Day 47 Hartsel, Hoosier Pass, Frisco. The pass is the highest point on the trail and I woke up feeling a little anxious about the upcoming climb. The road leading up to it was gentle though and had superb views. The valley was ringed with mountains, some of which were snow capped. A quick stop at the supermarket in Fairplay where I chatted to David, an Englishman who runs a b&b, about the Great Divide race (the winner did it in 15 days!). Onto the pass via the cute town of Alma. Stopped in the medical marijana shop to hear from the owners about how the recent law changes affect them and their business. Then the pass - in the end it wasn't that difficult. The grade was relatively gentle but the traffic was scary and came very close at speed. Pictures at the top and then down the other side. Another short heavy out burst of rain on the downward hairpin lined slope reduced visibility hugely. Dripping wet we stopped in a brewery bar in Breckenridge to dry. After a couple of hours the skies cleared and we pushed to Frisco along quiet and beautiful cycle paths. The Peak One campground on the edge of the reservoir had superb views of the mountains and was an amazing place to pitch. A quick jump (like 15 seconds) into the reservoir to help clean off after a good days riding.

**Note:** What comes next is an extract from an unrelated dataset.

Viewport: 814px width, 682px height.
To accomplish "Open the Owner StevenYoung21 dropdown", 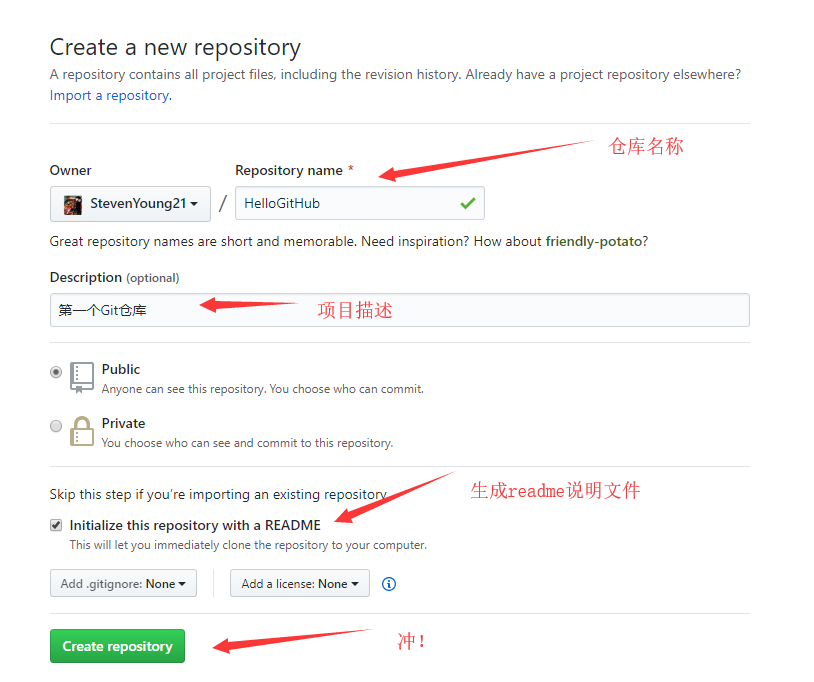I will 130,204.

Day 48 Frisco to Hot Sulphur Springs. Today ranks as one of the most beautiful days riding of my life. The camp ground was even more beautiful at dawn and then bike paths took us right around the reservoir. Clear skies, bright sun light and tree lined bike paths make a great combo. Coffee stop in Silverthorne and then onwards through the river valleys threading through the various mountains. More reservoirs to take in along the way until we hit a headwind (and more scary traffic) for 10 miles to Kremmling. There we caught up with the Georgian boys that I hadn't seen since Kentucky. I rode with them to the town of Hot Sulphur Springs. Again more canyons (the head of the Colorado river is near) with stunning sheer rock faces and a short harsh hail storm as we got into town. Tents were pitched in the city park in a blaze of mosquitoes (these are massive - like half an inch long) and then I went to the springs. $14 entry to soak in 24 pools ranging from 99 - 109 degrees Fahrenheit. Very relaxing (and dehydrating) and then to sleep.

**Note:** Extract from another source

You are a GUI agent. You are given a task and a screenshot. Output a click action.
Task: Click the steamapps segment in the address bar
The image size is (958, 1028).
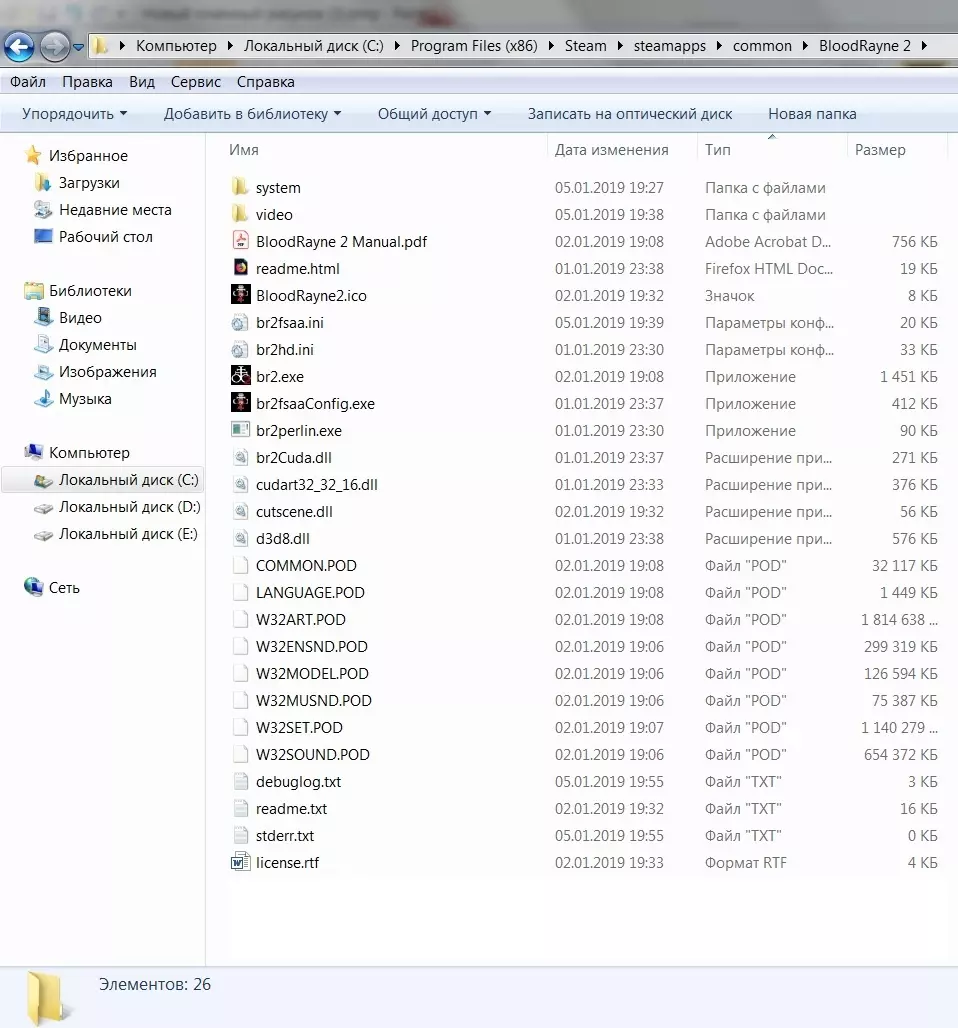pos(669,46)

Day 49 Hot Sulphur Springs to Walden. What a nights sleep?! Train tracks a good 20ft from the tent and the heavy, loud, horn blaring trains ran frequently through the night. Not the best nights sleep. The loudness of the train is almost comical! Anyway good breakfast at the local 'Glory Hole Cafe' in town and then out. Dave broke a spoke 12 miles in and had to repair whilst we pushed on into the hills past Shadow Mountain. More super scenic views, this time with the hills covered in Pine trees. Seems like a lot have died, apparently from a beetle infestation. Even so this area is rugged and beautiful to ride through. We crossed the divide for a second time before Christophe (Swiss chap in a recumbent trike) and I pushed to Walden. Bumpy cracked road jarred my bones and slight headwind exhausted me. The valley changed again, more of a high altitude altiplano that reminded me of Bolivia, but green rather than red. Big dinner in the Moose Creek Cafe as I bonked. Then chocolate and donuts for a super rush to help motivate me to do laundry. City park for camping. No train tracks nearby thankfully!